# Task to complete:
For the entries that follow, restate word for word the line containing "Instruction: Open the link", the line containing "Place cursor before", and every line that lies between them.
Source records: Begin
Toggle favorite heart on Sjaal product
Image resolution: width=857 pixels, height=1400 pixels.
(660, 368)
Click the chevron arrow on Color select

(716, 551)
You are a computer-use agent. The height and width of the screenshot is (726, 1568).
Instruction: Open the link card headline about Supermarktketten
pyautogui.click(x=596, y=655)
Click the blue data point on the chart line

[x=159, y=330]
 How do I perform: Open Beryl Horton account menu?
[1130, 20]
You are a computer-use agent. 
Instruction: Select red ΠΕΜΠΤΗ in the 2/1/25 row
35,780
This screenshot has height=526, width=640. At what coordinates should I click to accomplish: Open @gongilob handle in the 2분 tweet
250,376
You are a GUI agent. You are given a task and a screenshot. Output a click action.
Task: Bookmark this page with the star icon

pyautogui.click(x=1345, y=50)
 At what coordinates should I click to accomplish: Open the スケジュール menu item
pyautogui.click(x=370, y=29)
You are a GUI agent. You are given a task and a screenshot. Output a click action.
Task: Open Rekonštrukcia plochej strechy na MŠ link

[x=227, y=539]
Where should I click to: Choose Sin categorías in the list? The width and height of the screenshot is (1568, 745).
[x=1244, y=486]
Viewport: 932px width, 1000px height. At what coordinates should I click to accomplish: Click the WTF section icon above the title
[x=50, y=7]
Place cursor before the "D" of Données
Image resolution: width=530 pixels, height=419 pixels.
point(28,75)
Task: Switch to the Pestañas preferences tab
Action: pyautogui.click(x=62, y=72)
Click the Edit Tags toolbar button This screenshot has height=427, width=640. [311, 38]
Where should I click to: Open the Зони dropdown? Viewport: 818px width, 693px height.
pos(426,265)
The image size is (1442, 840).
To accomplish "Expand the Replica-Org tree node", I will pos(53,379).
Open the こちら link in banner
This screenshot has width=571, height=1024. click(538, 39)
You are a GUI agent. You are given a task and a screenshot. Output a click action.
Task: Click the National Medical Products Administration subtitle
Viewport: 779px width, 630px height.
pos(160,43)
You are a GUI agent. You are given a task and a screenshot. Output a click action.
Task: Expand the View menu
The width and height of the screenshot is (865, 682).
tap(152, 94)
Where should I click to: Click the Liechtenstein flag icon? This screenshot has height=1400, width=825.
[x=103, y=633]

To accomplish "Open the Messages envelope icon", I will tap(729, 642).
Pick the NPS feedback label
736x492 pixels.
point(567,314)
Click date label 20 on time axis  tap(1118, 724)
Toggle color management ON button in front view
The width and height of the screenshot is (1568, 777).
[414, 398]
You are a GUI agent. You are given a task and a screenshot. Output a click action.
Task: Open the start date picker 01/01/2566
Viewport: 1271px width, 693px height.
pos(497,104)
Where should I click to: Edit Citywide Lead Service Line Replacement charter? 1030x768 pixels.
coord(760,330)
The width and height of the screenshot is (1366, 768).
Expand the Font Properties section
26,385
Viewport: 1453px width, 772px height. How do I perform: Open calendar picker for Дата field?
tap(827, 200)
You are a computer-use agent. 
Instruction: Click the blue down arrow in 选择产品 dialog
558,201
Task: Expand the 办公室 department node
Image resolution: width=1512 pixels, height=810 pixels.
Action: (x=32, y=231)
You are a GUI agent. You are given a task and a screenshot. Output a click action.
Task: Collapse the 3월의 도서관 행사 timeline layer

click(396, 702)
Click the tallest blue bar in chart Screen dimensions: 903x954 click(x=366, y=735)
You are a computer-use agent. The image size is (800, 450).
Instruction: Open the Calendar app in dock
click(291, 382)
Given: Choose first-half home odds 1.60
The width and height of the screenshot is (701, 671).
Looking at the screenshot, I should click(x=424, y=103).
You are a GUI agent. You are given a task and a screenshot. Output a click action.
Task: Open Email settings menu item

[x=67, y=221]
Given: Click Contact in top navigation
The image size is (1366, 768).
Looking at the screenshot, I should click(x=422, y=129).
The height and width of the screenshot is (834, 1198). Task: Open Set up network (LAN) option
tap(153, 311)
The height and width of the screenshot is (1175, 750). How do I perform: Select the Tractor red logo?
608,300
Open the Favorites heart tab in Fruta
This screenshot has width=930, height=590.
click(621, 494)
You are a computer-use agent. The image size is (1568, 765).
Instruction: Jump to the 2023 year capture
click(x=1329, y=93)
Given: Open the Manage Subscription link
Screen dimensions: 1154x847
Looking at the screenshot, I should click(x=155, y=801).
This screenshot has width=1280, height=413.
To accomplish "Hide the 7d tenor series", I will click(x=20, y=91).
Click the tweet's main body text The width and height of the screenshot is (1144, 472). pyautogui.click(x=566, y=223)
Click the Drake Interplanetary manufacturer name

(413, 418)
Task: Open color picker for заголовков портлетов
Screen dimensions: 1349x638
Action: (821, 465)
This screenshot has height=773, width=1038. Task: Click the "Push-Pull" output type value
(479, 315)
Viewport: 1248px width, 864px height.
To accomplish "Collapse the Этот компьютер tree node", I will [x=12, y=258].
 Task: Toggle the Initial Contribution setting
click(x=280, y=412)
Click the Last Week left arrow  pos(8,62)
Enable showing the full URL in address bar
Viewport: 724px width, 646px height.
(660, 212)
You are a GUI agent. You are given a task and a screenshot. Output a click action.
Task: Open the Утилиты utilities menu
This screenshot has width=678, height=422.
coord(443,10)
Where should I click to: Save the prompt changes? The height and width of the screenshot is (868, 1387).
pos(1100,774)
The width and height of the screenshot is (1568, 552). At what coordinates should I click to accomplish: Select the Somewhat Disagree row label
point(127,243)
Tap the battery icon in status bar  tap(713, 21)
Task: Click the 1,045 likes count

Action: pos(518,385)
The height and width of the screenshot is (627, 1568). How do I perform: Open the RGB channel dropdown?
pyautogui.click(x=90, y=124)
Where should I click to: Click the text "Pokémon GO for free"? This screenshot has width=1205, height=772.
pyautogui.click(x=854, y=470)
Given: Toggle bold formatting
Source records: End
# Response to the exercise:
Instruction: Open the link card headline about Supermarktketten
pyautogui.click(x=596, y=655)
Click the blue data point on the chart line

[x=159, y=330]
 How do I perform: Open Beryl Horton account menu?
[1130, 20]
You are a computer-use agent. 
Instruction: Select red ΠΕΜΠΤΗ in the 2/1/25 row
35,780
This screenshot has height=526, width=640. At what coordinates should I click to accomplish: Open @gongilob handle in the 2분 tweet
250,376
You are a GUI agent. You are given a task and a screenshot. Output a click action.
Task: Bookmark this page with the star icon

pyautogui.click(x=1345, y=50)
 At what coordinates should I click to accomplish: Open the スケジュール menu item
pyautogui.click(x=370, y=29)
You are a GUI agent. You are given a task and a screenshot. Output a click action.
Task: Open Rekonštrukcia plochej strechy na MŠ link

[x=227, y=539]
Where should I click to: Choose Sin categorías in the list? The width and height of the screenshot is (1568, 745).
[x=1244, y=486]
Viewport: 932px width, 1000px height. At what coordinates should I click to accomplish: Click the WTF section icon above the title
[x=50, y=7]
Place cursor before the "D" of Données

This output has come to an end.